# Value-Based Design Metrics

The simplest financial metric used to describe a PV system is cost per watt (\$/W). While buyers widely rely on this metric to price dc-rated equipment, it often leads them to believe that components do not differ in quality or performance. Since \$/W is indifferent to quality or performance, it is not useful as a value-based design metric. You need more-sophisticated metrics to compare the relative value of different systems or proposals. Here are some approaches to analyzing PV project efficiency and value.

Cost per kilowatt-hour (\$/kWh) This value-based metric is the cost per unit of output energy. It measures the cost efficiency of energy generation for a system, given its design, components and location. This is an easy-to-use metric for comparing offerings. However, it does not account for the time value of money.

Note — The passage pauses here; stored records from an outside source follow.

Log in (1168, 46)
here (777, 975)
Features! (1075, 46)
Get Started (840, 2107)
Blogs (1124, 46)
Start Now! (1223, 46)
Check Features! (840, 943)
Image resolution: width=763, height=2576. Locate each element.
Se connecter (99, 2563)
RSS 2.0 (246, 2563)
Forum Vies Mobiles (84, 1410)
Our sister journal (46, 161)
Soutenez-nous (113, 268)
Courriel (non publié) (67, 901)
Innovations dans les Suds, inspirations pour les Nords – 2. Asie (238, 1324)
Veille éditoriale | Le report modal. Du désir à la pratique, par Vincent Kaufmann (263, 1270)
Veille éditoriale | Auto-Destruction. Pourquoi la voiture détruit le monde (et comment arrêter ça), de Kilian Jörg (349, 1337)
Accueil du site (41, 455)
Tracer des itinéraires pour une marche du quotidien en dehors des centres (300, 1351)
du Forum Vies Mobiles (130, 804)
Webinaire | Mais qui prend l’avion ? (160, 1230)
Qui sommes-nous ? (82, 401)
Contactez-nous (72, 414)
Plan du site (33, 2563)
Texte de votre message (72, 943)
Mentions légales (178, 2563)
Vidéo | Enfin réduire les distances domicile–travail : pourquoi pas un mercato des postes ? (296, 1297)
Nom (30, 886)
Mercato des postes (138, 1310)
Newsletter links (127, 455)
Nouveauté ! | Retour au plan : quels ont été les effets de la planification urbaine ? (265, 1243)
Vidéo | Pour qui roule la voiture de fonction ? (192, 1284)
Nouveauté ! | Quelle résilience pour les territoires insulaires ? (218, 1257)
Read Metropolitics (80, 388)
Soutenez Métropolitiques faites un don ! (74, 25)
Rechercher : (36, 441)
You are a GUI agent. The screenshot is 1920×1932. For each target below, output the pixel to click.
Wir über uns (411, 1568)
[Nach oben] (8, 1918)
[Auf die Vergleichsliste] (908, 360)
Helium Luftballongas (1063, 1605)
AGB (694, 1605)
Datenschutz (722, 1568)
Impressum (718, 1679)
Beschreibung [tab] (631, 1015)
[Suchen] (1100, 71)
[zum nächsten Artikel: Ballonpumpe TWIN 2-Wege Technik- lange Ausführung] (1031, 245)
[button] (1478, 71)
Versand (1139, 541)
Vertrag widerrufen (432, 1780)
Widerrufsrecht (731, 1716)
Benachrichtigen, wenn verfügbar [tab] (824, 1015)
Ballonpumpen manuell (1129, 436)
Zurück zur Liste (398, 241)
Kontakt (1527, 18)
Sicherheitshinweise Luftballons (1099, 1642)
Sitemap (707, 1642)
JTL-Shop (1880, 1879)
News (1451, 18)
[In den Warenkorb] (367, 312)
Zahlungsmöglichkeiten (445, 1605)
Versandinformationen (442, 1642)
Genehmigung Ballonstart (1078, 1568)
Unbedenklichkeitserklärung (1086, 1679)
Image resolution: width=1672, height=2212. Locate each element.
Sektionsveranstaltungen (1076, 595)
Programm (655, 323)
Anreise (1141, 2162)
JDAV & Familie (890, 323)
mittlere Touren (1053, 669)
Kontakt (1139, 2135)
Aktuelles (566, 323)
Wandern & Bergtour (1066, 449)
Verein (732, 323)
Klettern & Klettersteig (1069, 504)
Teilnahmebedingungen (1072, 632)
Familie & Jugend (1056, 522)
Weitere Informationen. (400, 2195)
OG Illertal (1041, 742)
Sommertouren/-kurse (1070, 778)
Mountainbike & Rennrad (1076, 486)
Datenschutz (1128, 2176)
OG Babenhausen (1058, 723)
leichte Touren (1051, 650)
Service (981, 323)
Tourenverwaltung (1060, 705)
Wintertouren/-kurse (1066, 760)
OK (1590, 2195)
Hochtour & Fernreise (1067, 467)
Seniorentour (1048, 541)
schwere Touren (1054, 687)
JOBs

Levelized cost of energy (LCOE) LCOE is similar to \$/kWh, but considers a wider range of costs and accounts for the time value of money. LCOE incorporates O&M costs, the decline in energy output as the system ages and the timing of cash outflows for the system. However, both \$/kWh and LCOE focus on costs only; they completely disregard the revenue side of the equation.

Net present value (NPV) NPV is the sum of the project’s cash inflows and outflows, discounted back to the present. This metric is comprehensive in that it accounts for all costs to finance, build and maintain the project, and all revenues it generates. For large projects with complex revenue calculations, costs and timelines, this is the best metric to use because it expresses the magnitude of financial returns in dollars.

Internal rate of return (IRR) IRR closely correlates to NPV. In fact, the IRR is the annualized effective compounded return rate for an investment that yields an NPV of zero. It is the rate an investor needs to break even on the risk it has taken in the project. Whereas NPV expresses a project’s returns in dollars, IRR displays them as a percentage.